Dicho eso salió de la sala.

– Lizzie -dijo el marqués cuando ya habían comido unos cuantos pasteles-, ¿crees que te gustaría ir a una escuela?

– ¿Quién me llevaría, papá? ¿Y quién me traería de vuelta a casa?

– Sería una escuela donde podrías quedarte por las noches y estar con otras niñas, aunque habría asuetos y vacaciones, cuando vendrías a casa y yo te tendría toda para mí otra vez.

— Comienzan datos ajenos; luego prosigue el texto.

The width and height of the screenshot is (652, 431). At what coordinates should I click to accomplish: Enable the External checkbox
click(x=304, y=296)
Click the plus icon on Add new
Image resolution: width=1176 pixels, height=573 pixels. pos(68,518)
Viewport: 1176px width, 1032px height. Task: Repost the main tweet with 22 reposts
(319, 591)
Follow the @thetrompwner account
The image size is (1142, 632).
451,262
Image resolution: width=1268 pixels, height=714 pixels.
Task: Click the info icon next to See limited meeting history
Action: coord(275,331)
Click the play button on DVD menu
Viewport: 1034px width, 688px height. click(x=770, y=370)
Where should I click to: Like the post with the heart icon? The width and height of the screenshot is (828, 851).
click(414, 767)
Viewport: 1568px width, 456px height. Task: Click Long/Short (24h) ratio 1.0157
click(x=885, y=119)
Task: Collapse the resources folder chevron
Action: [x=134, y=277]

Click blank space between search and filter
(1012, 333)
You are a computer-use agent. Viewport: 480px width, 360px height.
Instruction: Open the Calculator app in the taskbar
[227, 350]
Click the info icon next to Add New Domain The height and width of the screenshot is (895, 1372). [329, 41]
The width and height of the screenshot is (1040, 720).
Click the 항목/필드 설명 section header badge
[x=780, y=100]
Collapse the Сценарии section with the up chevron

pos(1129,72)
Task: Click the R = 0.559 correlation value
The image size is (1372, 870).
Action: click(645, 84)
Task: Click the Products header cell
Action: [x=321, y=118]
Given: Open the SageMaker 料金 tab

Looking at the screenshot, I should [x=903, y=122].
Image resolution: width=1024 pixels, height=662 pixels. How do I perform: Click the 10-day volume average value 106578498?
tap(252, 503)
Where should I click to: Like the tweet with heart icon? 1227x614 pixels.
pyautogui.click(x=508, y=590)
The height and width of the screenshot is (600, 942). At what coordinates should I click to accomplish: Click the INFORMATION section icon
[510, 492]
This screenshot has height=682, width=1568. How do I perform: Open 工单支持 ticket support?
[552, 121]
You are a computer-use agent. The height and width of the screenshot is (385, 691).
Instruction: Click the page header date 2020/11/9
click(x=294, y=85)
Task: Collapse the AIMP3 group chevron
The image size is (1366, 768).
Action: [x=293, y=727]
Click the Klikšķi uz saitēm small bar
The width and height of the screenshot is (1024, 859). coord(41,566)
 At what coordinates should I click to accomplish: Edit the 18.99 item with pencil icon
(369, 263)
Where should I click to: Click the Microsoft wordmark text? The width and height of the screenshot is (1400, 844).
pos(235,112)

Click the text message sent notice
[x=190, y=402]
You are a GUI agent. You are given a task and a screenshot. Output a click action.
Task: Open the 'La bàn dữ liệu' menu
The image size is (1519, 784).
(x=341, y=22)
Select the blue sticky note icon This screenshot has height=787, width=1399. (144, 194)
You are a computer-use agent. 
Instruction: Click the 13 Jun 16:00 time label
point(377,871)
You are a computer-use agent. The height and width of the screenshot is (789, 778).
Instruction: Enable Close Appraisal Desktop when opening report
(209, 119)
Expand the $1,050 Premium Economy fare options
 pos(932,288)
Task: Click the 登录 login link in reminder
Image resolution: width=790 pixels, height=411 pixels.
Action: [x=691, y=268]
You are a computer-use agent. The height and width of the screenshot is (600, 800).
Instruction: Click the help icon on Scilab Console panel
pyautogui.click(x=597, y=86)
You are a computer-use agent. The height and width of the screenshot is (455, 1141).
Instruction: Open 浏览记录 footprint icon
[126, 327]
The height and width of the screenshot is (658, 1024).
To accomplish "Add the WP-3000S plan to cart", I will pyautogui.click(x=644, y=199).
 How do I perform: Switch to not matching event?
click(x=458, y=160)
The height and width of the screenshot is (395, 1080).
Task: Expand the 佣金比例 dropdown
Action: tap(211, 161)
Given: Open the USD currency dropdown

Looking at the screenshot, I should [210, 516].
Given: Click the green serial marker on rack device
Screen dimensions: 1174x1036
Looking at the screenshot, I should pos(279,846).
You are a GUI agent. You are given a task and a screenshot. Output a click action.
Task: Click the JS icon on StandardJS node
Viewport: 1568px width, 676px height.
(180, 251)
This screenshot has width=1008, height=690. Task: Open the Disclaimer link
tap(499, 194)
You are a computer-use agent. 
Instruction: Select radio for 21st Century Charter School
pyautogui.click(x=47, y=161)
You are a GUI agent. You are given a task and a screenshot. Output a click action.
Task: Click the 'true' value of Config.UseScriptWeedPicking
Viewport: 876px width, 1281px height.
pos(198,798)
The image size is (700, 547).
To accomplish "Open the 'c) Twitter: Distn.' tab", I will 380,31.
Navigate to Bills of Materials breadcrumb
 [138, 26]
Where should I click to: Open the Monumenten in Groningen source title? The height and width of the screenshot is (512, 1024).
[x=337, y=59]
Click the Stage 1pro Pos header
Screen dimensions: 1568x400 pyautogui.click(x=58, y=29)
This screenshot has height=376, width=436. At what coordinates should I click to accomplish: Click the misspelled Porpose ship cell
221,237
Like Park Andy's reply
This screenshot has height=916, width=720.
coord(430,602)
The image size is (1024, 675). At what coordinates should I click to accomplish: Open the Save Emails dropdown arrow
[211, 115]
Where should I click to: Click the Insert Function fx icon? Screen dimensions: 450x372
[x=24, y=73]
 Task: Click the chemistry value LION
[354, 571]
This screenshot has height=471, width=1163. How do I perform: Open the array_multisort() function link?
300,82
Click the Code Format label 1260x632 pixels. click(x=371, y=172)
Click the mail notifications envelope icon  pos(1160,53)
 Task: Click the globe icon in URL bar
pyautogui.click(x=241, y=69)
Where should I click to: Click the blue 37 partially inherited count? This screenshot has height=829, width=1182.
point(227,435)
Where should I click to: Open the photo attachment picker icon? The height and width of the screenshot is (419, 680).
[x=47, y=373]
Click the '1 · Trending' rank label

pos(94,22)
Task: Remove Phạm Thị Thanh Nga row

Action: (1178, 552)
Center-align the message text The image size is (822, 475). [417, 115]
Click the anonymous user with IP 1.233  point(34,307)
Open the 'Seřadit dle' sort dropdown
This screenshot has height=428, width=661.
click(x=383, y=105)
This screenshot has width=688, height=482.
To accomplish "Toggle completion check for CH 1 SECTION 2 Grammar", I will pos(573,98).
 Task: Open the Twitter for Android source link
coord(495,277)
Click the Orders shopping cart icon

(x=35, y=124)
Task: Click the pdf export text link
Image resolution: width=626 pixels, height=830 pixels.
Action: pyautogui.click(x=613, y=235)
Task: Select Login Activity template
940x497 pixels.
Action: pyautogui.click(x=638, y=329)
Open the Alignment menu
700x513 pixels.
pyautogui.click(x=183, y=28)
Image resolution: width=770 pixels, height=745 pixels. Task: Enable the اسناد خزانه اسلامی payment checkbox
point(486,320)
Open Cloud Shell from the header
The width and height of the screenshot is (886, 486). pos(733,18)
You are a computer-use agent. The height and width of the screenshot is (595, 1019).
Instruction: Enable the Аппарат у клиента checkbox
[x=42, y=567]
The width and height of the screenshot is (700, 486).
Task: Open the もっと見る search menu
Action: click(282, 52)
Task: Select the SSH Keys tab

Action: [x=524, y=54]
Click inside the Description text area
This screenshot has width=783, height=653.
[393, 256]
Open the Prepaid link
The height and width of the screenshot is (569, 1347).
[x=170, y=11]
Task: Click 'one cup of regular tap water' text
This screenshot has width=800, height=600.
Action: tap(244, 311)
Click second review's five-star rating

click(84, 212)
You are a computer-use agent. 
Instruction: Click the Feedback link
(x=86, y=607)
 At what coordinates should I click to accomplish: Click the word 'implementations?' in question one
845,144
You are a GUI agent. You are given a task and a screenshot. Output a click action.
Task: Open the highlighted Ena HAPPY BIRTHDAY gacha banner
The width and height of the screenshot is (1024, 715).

Lizzie estuvo callada un buen rato. Movía los labios, observó Claudia, pero era imposible saber si era porque le temblaban o porque decía palabras en silencio. Y entonces dejó a un lado su plato vacío, se sentó en el regazo de su padre, se acurrucó bien pegada a él y escondió la cara en su hombro.

Él miró a Claudia apenado.

– La señorita Edwards dijo que no debo hacer esto nunca más -dijo Lizzie pasado un momento-. Dijo que soy demasiado mayor. Dijo que es indecente. ¿Es indecente, papá? ¿Soy demasiado mayor para sentarme en tu regazo?

Pero la niña no podía ver, pensó Claudia. El sentido del tacto debía ser más importante para ella que para los otros niños de su edad.

Él apoyó la mejilla en su cabeza.

– ¿Cómo podría soportarlo si alguna vez fueras demasiado mayor para desear sentirte rodeada por mis brazos, Lizzie? En cuanto a sentarte en mi regazo, creo que es absolutamente irreprochable hasta que cumplas los doce años. Eso nos da cinco meses enteros más. ¿Qué dice la señorita Martin sobre este tema?

– Tu padre tiene toda la razón, Lizzie -dijo Claudia-. Y en mi escuela tengo una regla. La regla es que a ninguna niña se la obligue nunca a ir ahí en contra de su voluntad. Por mucho que sus padres deseen que vaya a aprender de mí y de mis profesores y a hacerse amiga de otras niñas, yo no permito que ponga un pie dentro a no ser que me haya dicho que sí, que eso es lo que desea. ¿Te queda claro eso?

Lizzie había girado a medias la cabeza, aunque seguía bien pegada a su padre, acurrucada como una niña mucho más pequeña.